Search code examples
pythonweb-scrapingbeautifulsouph2findall

How to Extract Multiple H2 Tags Using BeautifulSoup


import requests
from bs4 import BeautifulSoup
import pandas as pd

articlelist = []
url = 'https://www.angrybirds.com/blog/get-ready-angry-birds-movie-2-premiere-new-game-events/'

r = requests.get(url)
#print(r.status_code)

soup = BeautifulSoup(r.content, features='lxml')
articles = soup.find_all('div', class_ = 'post-body__container')
#print(articles)

for item in articles:
  #h2_headings = item.find('h2').text
  h2_headings = item.find_all('h2')

  article = {
    'H2_Heading': h2_headings,
  }

  print('Added article:', article)
  articlelist.append(article)

df = pd.DataFrame(articlelist)
#df.to_csv('articlelist.csv', index=False)
#print('Saved to csv')

The webpage used within the script has multiple H2 Heading tags that I want to scrape.

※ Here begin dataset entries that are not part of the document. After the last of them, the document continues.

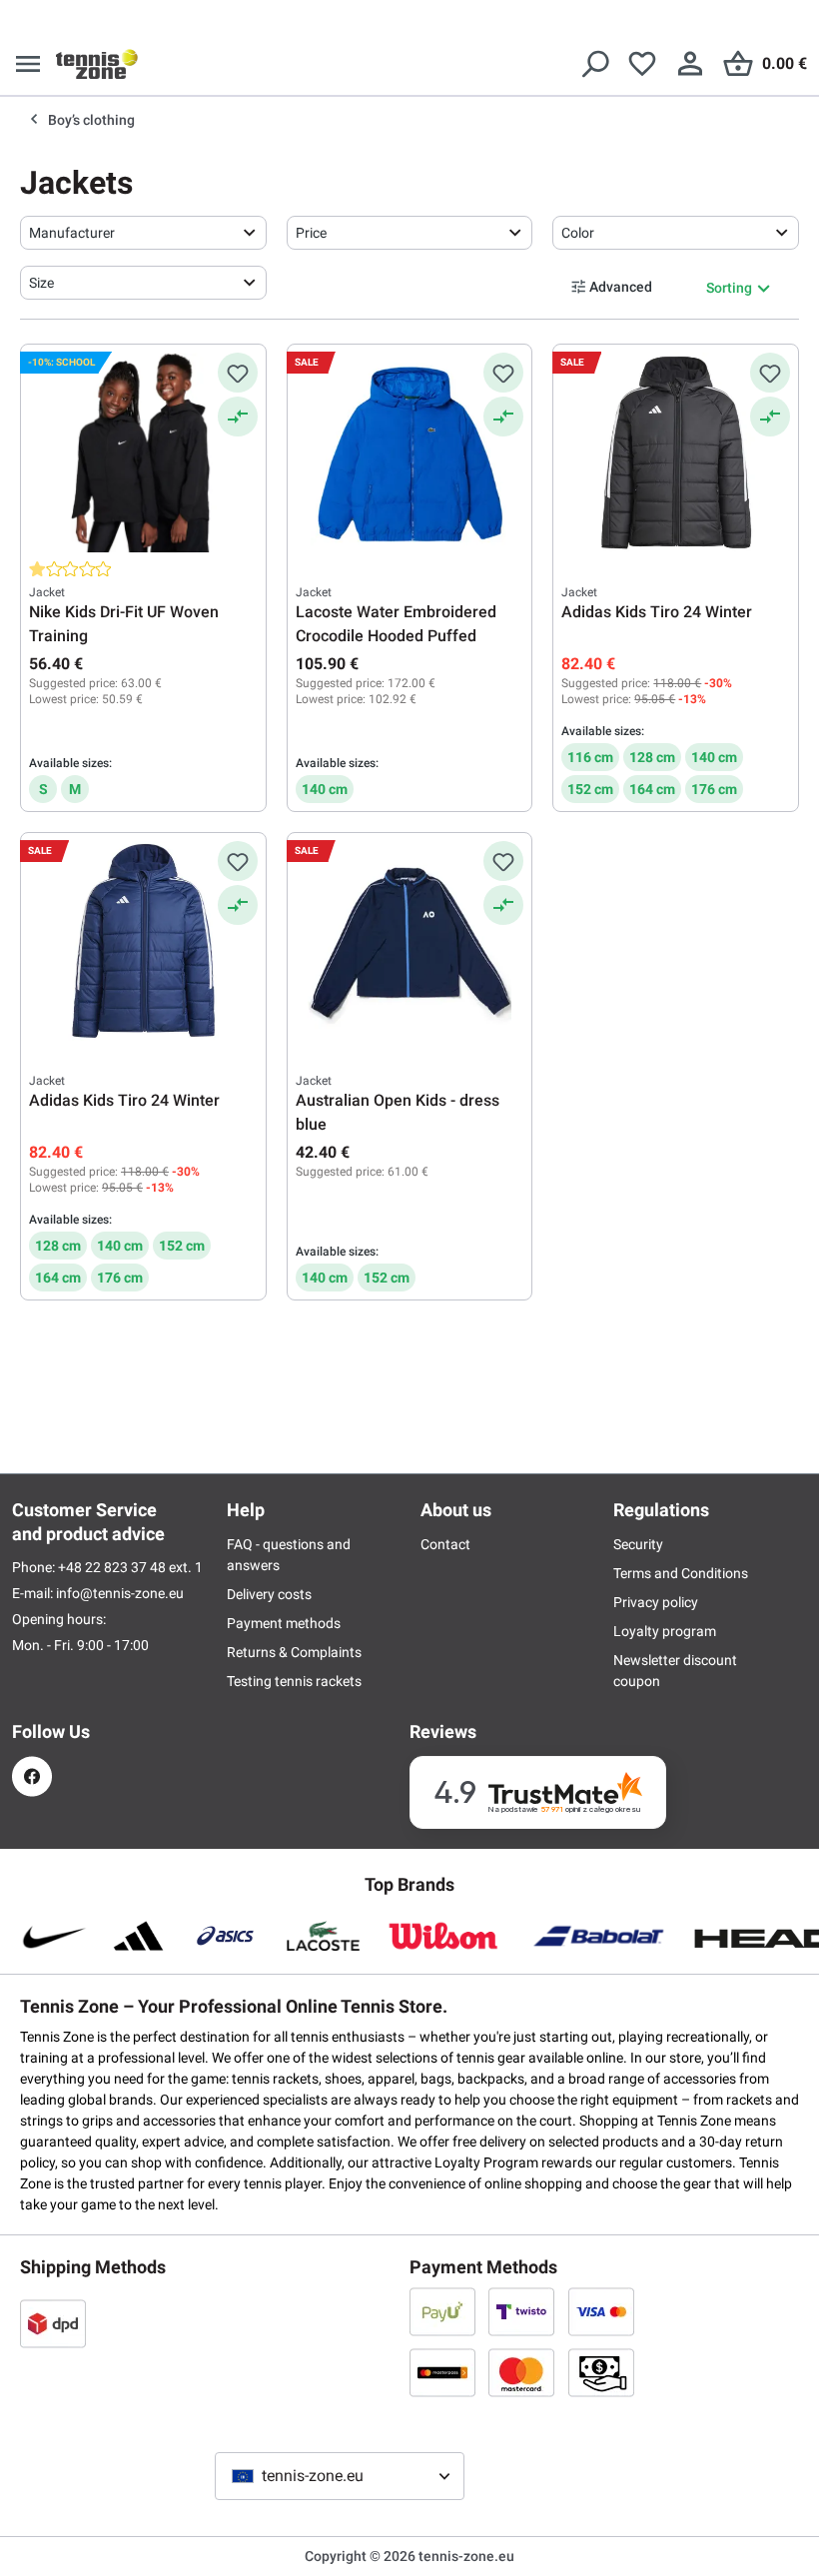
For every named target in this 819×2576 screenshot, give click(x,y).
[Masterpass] (442, 2372)
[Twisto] (521, 2311)
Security (638, 1544)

I'm looking for a way to simply scrape all the H2 Heading text as shown below:

ANGRY BIRDS 2, ANGRY BIRDS DREAM BLAST, ANGRY BIRDS FRIENDS, ANGRY BIRDS MATCH, ANGRY BIRDS BLAST, ANGRY BIRDS POP

Issue

When i use the syntax h2_headings = item.find('h2').text it exacts the first h2 heading text as expected.

However, I need to capture all instances of the H2 tag. When I use h2_headings = item.find_all('h2') it returns the follow results:

{'H2_Heading': [<h2>Angry Birds 2</h2>, <h2>Angry Birds Dream Blast</h2>, <h2>Angry Birds Friends</h2>, <h2>Angry Birds Match</h2>, <h2>Angry Birds Blast</h2>, <h2>Angry Birds POP</h2>]}

Amending the statement to h2_headings = item.find_all('h2').text.strip() returns the following error:

AttributeError: ResultSet object has no attribute 'text'. You're probably treating a list of elements like a single element. Did you call find_all() when you meant to call find()?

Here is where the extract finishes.